Tanaka, Masaaki; Ohshima, Hiroyuki; Yamano, Hidemasa; Aizawa, Kosuke; Fujisaki, Tatsuya*
Proceedings of 2010 International Congress on Advances in Nuclear Power Plants (ICAPP '10) (CD-ROM), p.1699 - 1708, 2010/06
Numerical simulations with the Unsteady Reynolds Averaged Navier Stokes equation (U-RANS) approach are examined at high Reynolds number conditions in the 1/3 scale water experiment which is a scale model of the hot-leg piping of JSFR. Applicability of the U-RANS approach to the unsteady flow through the short-elbow is confirmed and the pressure fluctuation generation mechanism in relation to the unsteady large scale eddy motion is clarified. Moreover, preliminary numerical simulation of a full-scale model of the hot-leg piping of JSFR is examined and applicability of the URANS approach to the hot-leg piping of JSFR is confirmed.
Sakai, Takaaki; Kotake, Shoji; Aoto, Kazumi; Ito, Takaya*; Kamishima, Yoshio*; Oshima, Jun*
Proceedings of 2010 International Congress on Advances in Nuclear Power Plants (ICAPP '10) (CD-ROM), p.521 - 530, 2010/06
JAEA is now conducting "Fast Reactor Cycle Technology Development (FaCT)" project for the commercialization before 2050s. A demonstration reactor of Japan Sodium-cooled Fast Reactor (JSFR) is planned to start operation around 2025. In the FaCT project, conceptual design study on the demonstration reactor has been performed since 2007 to determine the referential reactor specifications for the next stage design work from 2011 for the licensing and construction. Plant performance as a demonstration reactor for the 1.5 GWe commercial reactor JSFR is being compared between 750 MWe and 500 MWe plant designs. By using the results of conceptual design study, output power will be determined during year of 2010. In this paper, current status of the conceptual design study will be summarized with related research and developments on plant technologies.

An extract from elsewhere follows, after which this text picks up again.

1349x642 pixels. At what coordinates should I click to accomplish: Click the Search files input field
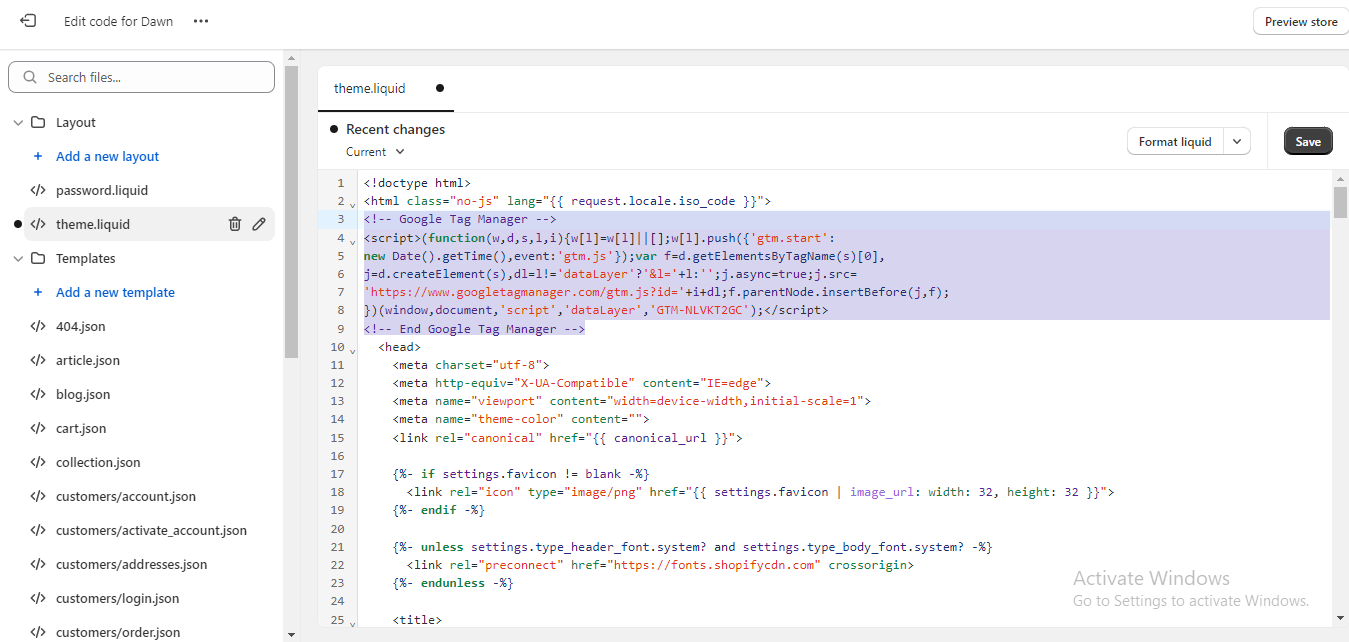point(150,77)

Yanagisawa, Kazuaki; Nagano, Koji*
Proceedings of 2010 International Congress on Advances in Nuclear Power Plants (ICAPP '10) (CD-ROM), p.2140 - 2149, 2010/06
(1) The cost of electricity generated by 54 Japanese light water reactors in 2005 is 16,466 million dollars at the supply end and is 42,682 million dollars at the demand end. (2) The nuclear market is expensive for the construction cost (2.0 cent per kWh) but cheap for the fuel cost (1.4 cent per kWh). The introduction of LWR can reduce gross amounts of fuels and then increase the gross domestic products (GDP). (3) During a nuclear cycle the emitted carbons from LWR (22g per kWh) is from one 23rd to one 44th of those from fossil power plants. The gross electricity produced in Japan in 2004 is about 8,651 TWh. Emitted carbons assuming that coal and petroleum are main carbon contributors are 7.43E08 ton. The no fossil fuels can suppress the amounts by 3.79E08 ton, where the contributing ratio of nuclear energy is 57%. An indirect effect of green technology by Japanese LWRs is estimated to be from 3,993 to 5,989 million dollars.